The project has already seen “bad actors take advantage of the opportunity to scam potential users,” the House Financial Services Committee’s top Democrat, Maxine Waters, told the hearing.
Waters pointed out that X accounts belonging to Trump’s daughter-in-law, Lara, and daughter Tiffany were hacked last week by scammers announcing a counterfeit coin.
At least 200,000 people viewed the scammers’ post, Waters said, and 2,000 people bought a total of $1.8 million in the fake token.
“Lawmakers have a responsibility here … to consider strong protections to prevent such scams from moving forward,” Waters said.
Significant hearing
Waters spoke during a hearing organised by the digital assets subcommittee of the House Financial Services Committee.
The hearing’s occurrence may be more significant than the content of what was debated during the proceedings.
It’s a sign that Congress is trying to wrap its head around a nascent industry at a time when crypto is a hot topic in the presidential race.
The substance of the hearing highlighted the country’s broadly partisan split over DeFi.
The industry and its mainly Republican supporters fear that if the US cracks down too hard on DeFi protocols, it could send innovation and jobs abroad.
On the other hand, many Democrats, national security hawks, and consumer advocates fear that DeFi’s decentralisation could facilitate hacks, scams, and money laundering — particularly as DeFi moves to become more a part of the mainstream financial system.
$2 billion matter
The subcommittee’s top Democrat, Stephen Lynch, repeated figures from security app De.Fi, whose researchers found that DeFi users lost nearly $2 billion to scams, rug pulls, and hacks in 2023.
The lone DeFi sceptic on the witness panel, Mark Allen Hays — a senior policy analyst with consumer advocacy group Americans for Financial Reform — agreed that security issues plague DeFi projects.
But “the problem goes deeper,” he said, adding that many hacks are inside jobs set up by the founders themselves.
These could be addressed by existing rules under US securities regulation, he said, which demands disclosures from regulated entities.
Crypto firms have strenuously resisted efforts to draw DeFi protocols into the existing securities laws.
DeFi proponents, including Polygon Labs chief legal and policy officer Rebecca Rettig, said the industry is working to combat security risks in DeFi, including by partnering with law enforcement.
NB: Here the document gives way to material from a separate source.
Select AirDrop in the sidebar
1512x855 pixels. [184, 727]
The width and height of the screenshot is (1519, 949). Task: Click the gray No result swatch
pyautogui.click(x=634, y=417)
Rettig said that DeFi can empower consumers by getting rid of intermediaries in the financial system.
“The hallmark of DeFi is that users retain custody and control over their assets and their data at all times,” she said.
Rettig pointed to Polygon’s database of blockchain-use cases as examples of potential innovation — including getting humanitarian aid to people in Venezuela and Ukraine.